Humility and Advocacy

[Editor’s Note: This month faculty members share their favorite brief writing or oral argument tip. This is the fourth entry in the series.] My favorite advocacy tip applies to briefs and oral arguments alike. (Indeed, for my money it serves as a pretty good rule of thumb for life in general.) It is this: Your arguments are never as good as you think they are.

As a general matter, the phenomenon is a product of (or is at the very least related to) what psychologists call the confirmation bias. That’s our tendency to assimilate new information in such a way as to confirm our pre-existing beliefs. If I’m inclined to believe in the truth of Proposition X, then I will give relatively greater weight to new information that confirms that belief than to information that runs contrary to it.

It’s entirely natural for lawyers to identify with their client’s interests and perspective. When your job is to advance the most effective arguments you can on your client’s behalf, it becomes your business to appreciate where they are coming from. And as you start to do that, you are likely to become less effective at seeing where the other side is coming from.

Imagine you’re confronted with what at the outset appears to be a body of case law that is not clearly consistent, or is inconsistent, with the position you hope to advance. For you it’s a puzzle. You need to move the pieces around and to reorient the cases, emphasizing some of the themes and language in the opinions over the rest. Ultimately, you formulate an analysis in which everything points in a single direction: you win. In your mind, you will have offered the court the solution to the puzzle. In reality, you are much more likely to have provided a solution to the puzzle.

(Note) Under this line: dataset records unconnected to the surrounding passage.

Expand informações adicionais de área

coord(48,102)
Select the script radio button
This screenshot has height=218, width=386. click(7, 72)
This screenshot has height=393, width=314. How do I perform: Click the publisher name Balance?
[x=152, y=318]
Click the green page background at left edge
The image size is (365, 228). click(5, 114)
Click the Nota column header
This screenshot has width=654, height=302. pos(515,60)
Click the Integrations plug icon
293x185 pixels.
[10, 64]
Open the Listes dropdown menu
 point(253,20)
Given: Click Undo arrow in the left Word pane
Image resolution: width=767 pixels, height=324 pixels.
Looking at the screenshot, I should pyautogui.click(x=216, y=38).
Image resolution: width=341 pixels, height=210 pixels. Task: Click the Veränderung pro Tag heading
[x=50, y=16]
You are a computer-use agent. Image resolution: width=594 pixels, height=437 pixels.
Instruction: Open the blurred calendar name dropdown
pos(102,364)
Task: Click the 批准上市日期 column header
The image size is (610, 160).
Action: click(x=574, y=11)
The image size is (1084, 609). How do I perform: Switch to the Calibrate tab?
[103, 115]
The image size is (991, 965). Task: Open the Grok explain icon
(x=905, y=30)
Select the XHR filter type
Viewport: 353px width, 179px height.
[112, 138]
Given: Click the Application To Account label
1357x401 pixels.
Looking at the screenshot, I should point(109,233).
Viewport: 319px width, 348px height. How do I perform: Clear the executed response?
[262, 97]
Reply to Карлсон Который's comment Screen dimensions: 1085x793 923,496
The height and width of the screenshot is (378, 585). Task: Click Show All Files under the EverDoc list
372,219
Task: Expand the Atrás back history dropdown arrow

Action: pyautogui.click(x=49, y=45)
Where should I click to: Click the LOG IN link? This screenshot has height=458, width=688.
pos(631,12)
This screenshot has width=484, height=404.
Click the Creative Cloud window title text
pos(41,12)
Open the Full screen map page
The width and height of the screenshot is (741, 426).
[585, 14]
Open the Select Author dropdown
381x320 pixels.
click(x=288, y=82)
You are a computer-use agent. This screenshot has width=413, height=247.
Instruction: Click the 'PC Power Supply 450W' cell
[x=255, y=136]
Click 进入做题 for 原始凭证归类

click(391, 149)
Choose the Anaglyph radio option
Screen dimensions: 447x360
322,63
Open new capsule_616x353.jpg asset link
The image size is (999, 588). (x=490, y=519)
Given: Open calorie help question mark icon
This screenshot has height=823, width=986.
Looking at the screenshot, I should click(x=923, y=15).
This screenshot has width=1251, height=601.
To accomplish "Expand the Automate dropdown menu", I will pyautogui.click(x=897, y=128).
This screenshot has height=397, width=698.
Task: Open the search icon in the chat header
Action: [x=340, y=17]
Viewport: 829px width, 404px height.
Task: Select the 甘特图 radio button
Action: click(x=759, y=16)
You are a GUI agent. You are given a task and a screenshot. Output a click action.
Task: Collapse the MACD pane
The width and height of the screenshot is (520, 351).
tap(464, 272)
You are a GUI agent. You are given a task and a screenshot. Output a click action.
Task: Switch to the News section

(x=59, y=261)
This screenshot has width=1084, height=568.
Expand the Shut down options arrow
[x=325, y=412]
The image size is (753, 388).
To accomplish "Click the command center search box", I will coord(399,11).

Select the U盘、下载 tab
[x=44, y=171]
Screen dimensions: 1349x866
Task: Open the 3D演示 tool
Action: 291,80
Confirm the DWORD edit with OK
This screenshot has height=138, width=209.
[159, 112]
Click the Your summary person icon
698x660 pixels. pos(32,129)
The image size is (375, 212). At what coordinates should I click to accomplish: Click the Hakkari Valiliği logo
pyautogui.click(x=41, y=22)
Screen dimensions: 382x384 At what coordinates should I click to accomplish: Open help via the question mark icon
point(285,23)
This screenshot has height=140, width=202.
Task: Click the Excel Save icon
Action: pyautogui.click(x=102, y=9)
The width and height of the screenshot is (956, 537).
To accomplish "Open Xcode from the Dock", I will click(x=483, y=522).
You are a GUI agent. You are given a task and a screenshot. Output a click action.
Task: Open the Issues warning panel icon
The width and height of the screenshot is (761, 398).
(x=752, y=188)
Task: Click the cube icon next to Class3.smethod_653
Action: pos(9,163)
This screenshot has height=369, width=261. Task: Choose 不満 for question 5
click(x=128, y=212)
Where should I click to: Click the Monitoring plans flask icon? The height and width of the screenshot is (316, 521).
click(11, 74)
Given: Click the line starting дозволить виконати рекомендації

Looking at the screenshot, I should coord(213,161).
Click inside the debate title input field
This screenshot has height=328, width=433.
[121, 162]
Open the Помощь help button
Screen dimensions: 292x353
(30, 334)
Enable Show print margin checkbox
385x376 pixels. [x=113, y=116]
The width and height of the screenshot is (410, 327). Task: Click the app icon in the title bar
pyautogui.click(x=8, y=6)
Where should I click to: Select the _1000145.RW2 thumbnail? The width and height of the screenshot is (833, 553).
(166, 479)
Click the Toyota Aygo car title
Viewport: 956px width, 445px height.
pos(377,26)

We do this all the time, as humans, as lawyers, and even as judges (ever notice how opinions consistently read as though there is but a single answer to the questions presented, even over a strenuous dissent?).

So what do we do about it? Clichéd as it may be to say it, recognizing the phenomenon is the first step to countering it. At that point, for me, it becomes about efforts to introduce distance and perspective. Setting a brief aside for a couple days or more seems best, though it’s not always possible. Other tricks involve re-reading it in a different place or in a different font. Reading aloud can help to uncover flaws in logic as well as linguistic inelegancies. The point, ultimately, is to read the words critically, and as though they are not my own. If I can manage that, then I will have a better chance of seeing the flaws that weren’t apparent to me the first time through.